• **Try it**
Set down all the lines below, each one exactly as shown.

(Collected data)
=======

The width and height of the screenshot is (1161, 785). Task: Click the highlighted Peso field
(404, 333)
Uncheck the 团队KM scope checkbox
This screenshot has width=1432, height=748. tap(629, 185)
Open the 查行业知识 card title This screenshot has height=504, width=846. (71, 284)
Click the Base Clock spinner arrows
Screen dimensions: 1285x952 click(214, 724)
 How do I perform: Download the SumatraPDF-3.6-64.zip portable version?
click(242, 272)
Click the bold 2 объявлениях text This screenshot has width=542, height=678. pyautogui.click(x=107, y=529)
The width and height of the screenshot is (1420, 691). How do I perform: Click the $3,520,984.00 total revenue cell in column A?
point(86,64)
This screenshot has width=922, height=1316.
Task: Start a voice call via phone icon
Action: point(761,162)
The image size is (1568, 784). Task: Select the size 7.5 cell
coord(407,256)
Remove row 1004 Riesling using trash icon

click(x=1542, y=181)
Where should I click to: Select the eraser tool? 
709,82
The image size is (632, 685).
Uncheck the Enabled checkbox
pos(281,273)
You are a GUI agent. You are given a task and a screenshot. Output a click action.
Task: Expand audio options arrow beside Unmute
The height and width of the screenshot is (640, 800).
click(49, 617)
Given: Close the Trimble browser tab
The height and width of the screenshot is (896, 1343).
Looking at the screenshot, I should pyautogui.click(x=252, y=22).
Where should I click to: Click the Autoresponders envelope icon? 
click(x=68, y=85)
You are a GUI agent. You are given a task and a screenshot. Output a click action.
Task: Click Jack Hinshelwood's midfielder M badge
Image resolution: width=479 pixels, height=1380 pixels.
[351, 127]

=======

• **Task output**
The width and height of the screenshot is (1161, 785). Task: Click the highlighted Peso field
(404, 333)
Uncheck the 团队KM scope checkbox
This screenshot has width=1432, height=748. tap(629, 185)
Open the 查行业知识 card title This screenshot has height=504, width=846. (71, 284)
Click the Base Clock spinner arrows
Screen dimensions: 1285x952 click(214, 724)
 How do I perform: Download the SumatraPDF-3.6-64.zip portable version?
click(242, 272)
Click the bold 2 объявлениях text This screenshot has width=542, height=678. pyautogui.click(x=107, y=529)
The width and height of the screenshot is (1420, 691). How do I perform: Click the $3,520,984.00 total revenue cell in column A?
point(86,64)
This screenshot has width=922, height=1316.
Task: Start a voice call via phone icon
Action: point(761,162)
The image size is (1568, 784). Task: Select the size 7.5 cell
coord(407,256)
Remove row 1004 Riesling using trash icon

click(x=1542, y=181)
Where should I click to: Select the eraser tool? 
709,82
The image size is (632, 685).
Uncheck the Enabled checkbox
pos(281,273)
You are a GUI agent. You are given a task and a screenshot. Output a click action.
Task: Expand audio options arrow beside Unmute
The height and width of the screenshot is (640, 800).
click(49, 617)
Given: Close the Trimble browser tab
The height and width of the screenshot is (896, 1343).
Looking at the screenshot, I should pyautogui.click(x=252, y=22).
Where should I click to: Click the Autoresponders envelope icon? 
click(x=68, y=85)
You are a GUI agent. You are given a task and a screenshot. Output a click action.
Task: Click Jack Hinshelwood's midfielder M badge
Image resolution: width=479 pixels, height=1380 pixels.
[351, 127]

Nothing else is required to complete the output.